Chronic Lymphocytic Leukemia
MAPK Pathway Mutations Mediate Primary Resistance to PI3K Inhibition in Chronic Lymphocytic Leukemia
The mechanism of resistance to phosphatidylinositol 3-kinase (PI3K) inhibitors has not been well understood, but recent evidence suggests that mutations in the mitogen-activated protein kinase (MAPK) pathway genes are associated with primary resistance in patients with chronic lymphocytic leukemia (CLL).
Director, Center for Chronic Lymphocytic Leukemia
“We found that mutations, particularly in MAPK pathway genes (ie, KRAS, BRAF, MAP2K1 ), were recurrent among patients who did not respond to PI3K inhibition and were absent entirely from responders.”

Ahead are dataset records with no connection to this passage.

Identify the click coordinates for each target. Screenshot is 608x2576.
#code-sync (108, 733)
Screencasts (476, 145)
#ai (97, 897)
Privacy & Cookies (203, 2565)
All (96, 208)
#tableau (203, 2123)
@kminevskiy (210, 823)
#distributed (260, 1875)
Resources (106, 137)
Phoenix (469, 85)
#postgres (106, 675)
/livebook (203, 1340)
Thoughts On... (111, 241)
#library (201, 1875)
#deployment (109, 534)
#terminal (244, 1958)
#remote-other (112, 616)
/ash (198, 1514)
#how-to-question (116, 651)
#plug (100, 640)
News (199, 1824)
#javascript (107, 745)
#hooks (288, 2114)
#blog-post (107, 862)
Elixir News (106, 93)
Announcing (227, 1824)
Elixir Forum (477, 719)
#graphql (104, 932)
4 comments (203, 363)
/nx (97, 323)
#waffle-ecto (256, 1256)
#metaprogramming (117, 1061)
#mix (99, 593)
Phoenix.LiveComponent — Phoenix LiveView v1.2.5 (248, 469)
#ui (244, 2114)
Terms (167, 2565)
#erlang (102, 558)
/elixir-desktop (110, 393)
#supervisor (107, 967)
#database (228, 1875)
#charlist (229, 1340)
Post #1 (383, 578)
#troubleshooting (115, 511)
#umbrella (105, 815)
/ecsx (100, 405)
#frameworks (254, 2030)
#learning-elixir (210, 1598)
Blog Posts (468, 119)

The mechanism of primary resistance to inhibitors of PI3K such as idelalisib has not been well understood. Thus, we conducted a study investigating the mechanisms underlying PI3K inhibitor resistance in CLL using whole exome sequencing (WES), RNA sequencing, and biochemical confirmation. We performed WES on matched tumor and germline samples from a cohort of 28 relapsed patients with CLL who had been treated with idelalisib, pilaralisib, or voxtalisib in our early PI3K inhibitor trials. Of these, 10 patients were considered nonresponders, and we looked for genetic correlations with response or resistance. We found that mutations, particularly in MAPK pathway genes (ie, KRAS, BRAF, MAP2K1), were recurrent among patients who did not respond to PI3K inhibition and were absent entirely from responders. Given these findings, we then examined the role of the extracellular signal–regulated kinase (ERK)/MAPK pathway in idelalisib resistance and found that the nonresponder cells had persistent ERK activation that was not affected by idelalisib, whereas AKT, the direct downstream target, was still inhibited.
Based on these data, we are potentially interested in conducting clinical trials combining ERK inhibitors with idelalisib. For practicing clinicians, it would be reasonable to choose a drug other than idelalisib for patients who have a mutation in one of these pathways. However, the difficulty is that the very abbreviated somatic mutation panels that are available from many laboratories do not necessarily include these mutations. Another area for future research is the identification of mechanisms involved in the development of acquired resistance to PI3K inhibition. Data in patients with Waldenström’s macroglobulinemia show that individuals who acquire resistance to ibrutinib also have ERK activation. It is possible that activation of the ERK pathway might confer resistance to novel agents.
Brown JR, Davids MS, Rodon J, et al. Phase I trial of the pan-PI3K inhibitor pilaralisib (SAR245408/XL147) in patients with chronic lymphocytic leukemia (CLL) or relapsed/refractory lymphoma. Clin Cancer Res. 2015;21(14):3160-3169.
Brown JR, Hamadani M, Hayslip J, et al. Voxtalisib (XL765) in patients with relapsed or refractory non-Hodgkin lymphoma or chronic lymphocytic leukaemia: an open-label, phase 2 trial [published correction appears in Lancet Haematol. 2018;5(6):e240]. Lancet Haematol. 2018;5(4):e170-e180.
Brown JR. The PI3K pathway: clinical inhibition in chronic lymphocytic leukemia. Semin Oncol. 2016;43(2):260-264.
Meadows S, Rick S, Anella Y, et al. Up-regulation of the PI3K signaling pathway mediates resistance to idelalisib [abstract]. Blood. 2015;126(23):Abstract 3707.
Murali I, Kasar S, McWilliams EM, et al. Activating MAPK pathway mutations mediate primary resistance to PI3K inhibitors in chronic lymphocytic leukemia (CLL). Abstract presented at: 60th American Society of Hematology Annual Meeting & Exposition; December 1-4, 2018; San Diego, CA. Abstract 587.